= Coalition on Homelessness, San Francisco =

Advocacy organization

The Coalition on Homelessness is an American homeless advocacy and social justice organization that focuses on creating long-term solutions to homelessness, poverty, and housing issues in San Francisco, California. Founded in 1987, the group also founded the newspaper Street Sheet and the Community Housing Partnership. It is based on Turk Street in the Tenderloin district.

== History ==

=== Origin and early years (1987–1990) ===

The Coalition was formed in 1987 from a collaboration of San Francisco service providers and homeless people. It was created in reaction to cuts of social service programs by the Reagan administration.
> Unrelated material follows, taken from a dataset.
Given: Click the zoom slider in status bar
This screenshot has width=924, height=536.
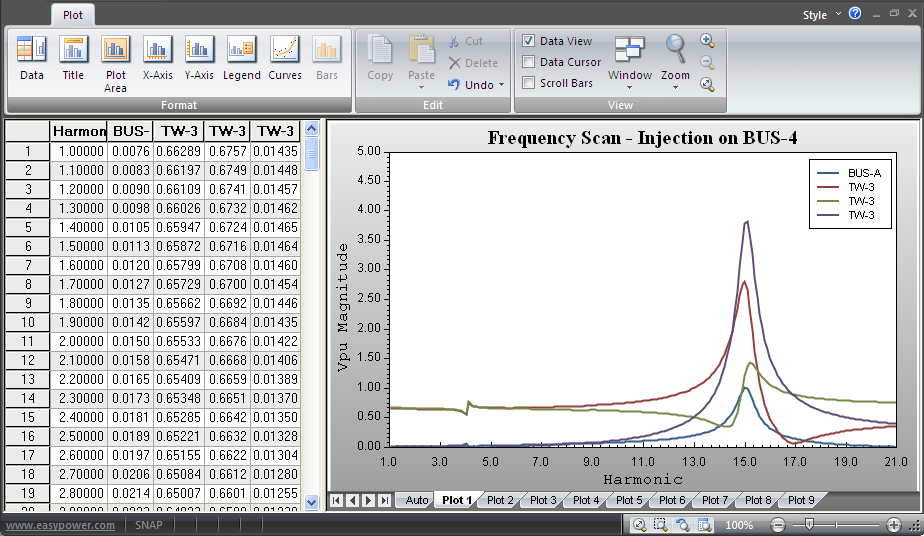Looking at the screenshot, I should (809, 525).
The original idea for the Coalition on Homelessness was shared at Hospitality House and the Tenderloin Housing Clinic.

In 1989, the Street Sheet was founded.

=== 1990s ===
In 1990, following the Loma Prieta Earthquake, the Coalition created the first supportive housing for homeless people in San Francisco as Community Housing Partnership, providing permanent affordable housing and services such as employment opportunities, job training, and case management.

In 1996, the Coalition fought against the city's “Matrix Program,” an initiative of Mayor Frank Jordan’s aimed at addressing homelessness through police and criminalization, including getting 39,000 tickets dismissed in court and the eventual end of the program.

=== 2010s ===
In 2015 the Coalition released two reports: “The Roadmap,” a five-year plan to end homelessness.